BCA chiropractor Rishi Loatey comments: “We all know how easy it is to remain glued to our smart phone or tablet, messaging friends or scrolling through social media. However, this addiction to technology could be causing changes to posture, which can lead to increased pressure on the muscles, joints and discs in the spine.
“Technology companies are now starting to issue older phone models which hark back to a time before smart phones enabled people to do everything from check emails and take pictures, to internet banking. Returning to a time of basic functionality, which may see people look to limit the time spent on their phone, can only be good news for our backs.

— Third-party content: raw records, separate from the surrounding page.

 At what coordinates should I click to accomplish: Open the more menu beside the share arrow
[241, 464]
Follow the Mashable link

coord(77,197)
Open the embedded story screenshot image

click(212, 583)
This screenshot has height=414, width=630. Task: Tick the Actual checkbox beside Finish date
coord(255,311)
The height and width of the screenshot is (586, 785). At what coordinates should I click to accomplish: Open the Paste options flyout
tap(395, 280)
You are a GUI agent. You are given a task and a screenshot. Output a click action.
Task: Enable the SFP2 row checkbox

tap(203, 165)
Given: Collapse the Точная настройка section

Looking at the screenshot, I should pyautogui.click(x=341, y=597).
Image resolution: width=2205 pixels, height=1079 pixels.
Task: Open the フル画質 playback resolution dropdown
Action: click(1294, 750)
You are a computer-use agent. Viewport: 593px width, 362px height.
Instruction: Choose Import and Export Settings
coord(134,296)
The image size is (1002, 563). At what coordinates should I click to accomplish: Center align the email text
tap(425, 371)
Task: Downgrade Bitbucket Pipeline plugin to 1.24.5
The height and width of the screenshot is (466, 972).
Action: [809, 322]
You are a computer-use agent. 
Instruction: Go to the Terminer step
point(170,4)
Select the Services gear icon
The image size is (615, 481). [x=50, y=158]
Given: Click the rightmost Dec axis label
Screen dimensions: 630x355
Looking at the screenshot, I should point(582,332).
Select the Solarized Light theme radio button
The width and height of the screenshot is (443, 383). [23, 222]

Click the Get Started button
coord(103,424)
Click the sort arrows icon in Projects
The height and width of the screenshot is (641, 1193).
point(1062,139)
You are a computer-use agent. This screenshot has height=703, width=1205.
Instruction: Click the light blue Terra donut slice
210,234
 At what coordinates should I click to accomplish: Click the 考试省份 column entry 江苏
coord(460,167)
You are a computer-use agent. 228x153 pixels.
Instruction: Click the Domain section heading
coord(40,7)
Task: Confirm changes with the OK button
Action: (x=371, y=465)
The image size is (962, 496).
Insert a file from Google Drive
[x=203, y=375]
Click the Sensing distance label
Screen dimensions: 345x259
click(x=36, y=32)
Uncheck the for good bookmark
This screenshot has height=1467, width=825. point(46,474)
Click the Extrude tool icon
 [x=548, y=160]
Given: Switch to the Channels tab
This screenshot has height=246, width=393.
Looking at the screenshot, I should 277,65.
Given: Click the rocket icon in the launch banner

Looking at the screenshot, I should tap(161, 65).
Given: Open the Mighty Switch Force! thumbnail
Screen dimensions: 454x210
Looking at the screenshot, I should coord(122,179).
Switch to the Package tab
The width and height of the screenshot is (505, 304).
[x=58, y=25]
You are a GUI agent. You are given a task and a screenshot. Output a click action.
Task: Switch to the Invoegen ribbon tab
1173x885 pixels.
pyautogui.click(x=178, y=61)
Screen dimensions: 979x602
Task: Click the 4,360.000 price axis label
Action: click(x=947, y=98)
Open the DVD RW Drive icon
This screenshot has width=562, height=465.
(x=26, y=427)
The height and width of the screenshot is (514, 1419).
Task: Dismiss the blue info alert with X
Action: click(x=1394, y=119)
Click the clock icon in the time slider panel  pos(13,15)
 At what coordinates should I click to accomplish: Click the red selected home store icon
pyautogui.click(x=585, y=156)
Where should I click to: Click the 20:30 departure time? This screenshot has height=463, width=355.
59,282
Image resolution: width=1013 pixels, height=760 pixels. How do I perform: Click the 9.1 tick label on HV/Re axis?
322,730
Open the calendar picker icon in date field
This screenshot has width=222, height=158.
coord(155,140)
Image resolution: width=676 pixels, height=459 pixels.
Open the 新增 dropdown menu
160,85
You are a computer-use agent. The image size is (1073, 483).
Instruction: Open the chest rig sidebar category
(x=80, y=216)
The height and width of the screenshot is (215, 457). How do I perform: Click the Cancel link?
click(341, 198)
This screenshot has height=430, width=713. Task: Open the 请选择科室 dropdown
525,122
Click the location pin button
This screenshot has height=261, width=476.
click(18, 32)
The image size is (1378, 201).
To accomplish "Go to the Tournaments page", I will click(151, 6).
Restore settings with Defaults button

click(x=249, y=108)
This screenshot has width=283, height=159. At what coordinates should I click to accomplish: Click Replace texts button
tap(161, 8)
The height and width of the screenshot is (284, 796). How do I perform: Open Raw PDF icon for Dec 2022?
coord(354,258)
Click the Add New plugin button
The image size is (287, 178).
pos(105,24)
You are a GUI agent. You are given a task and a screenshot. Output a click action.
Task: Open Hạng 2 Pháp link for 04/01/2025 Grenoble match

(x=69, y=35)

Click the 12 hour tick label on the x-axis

“Yet, in an age where people can now track their health and wellbeing using their phone, technology companies should also start looking at ways to make their devices posture friendly from the outset, encouraging us to take time away from our desks and breaks from our scrolling, gaming and messaging.”
To help you use your technological devices without impacting your back or neck health and posture, the British Chiropractic Association provides their top tech tips to stay back pain free:
• Mind your posture: Be aware of your posture when using mobile devices on the go, don’t hunch over small screens and try to ensure you are never in the same position for a prolonged period.
• Be computer compatible: When sitting in front of your PC or laptop, sit in a chair that provides full support for your spine and make sure your shoulders, hips and knees face the same direction. Your seat should be adjusted so that your feet are flat on the ground and knees bent, but with a slope from your hips to your knees. You should end up with your hips higher than your knees and your eyes level with the top of the computer screen. You may need to put the screen on a stand, book or ream of paper to bring it to the right height.
• Keep your head up: The head is a heavy weight, so sitting with it forward of your body can put unnecessary strain on your neck and back. Try to sit with your head directly over your body.
• Try before you buy: Try out new gadgets before you buy them to make sure they’re comfortable to use and spend time setting them up in a way that works well for you.
• Bag it up: If you carry a laptop use a rucksack design laptop case, carry it on both shoulders and adjust the straps so that the bag is held close to your back.
• Stretch it out: When using your mobile, smartphone, laptop or tablet whilst sitting down, including on your commute, take the time to break position on a regular basis and stretch your arms, shrug your shoulders and move your fingers around as this helps to keep the muscles more relaxed. Try to avoid sitting in the same position for more than 40 minutes where possible.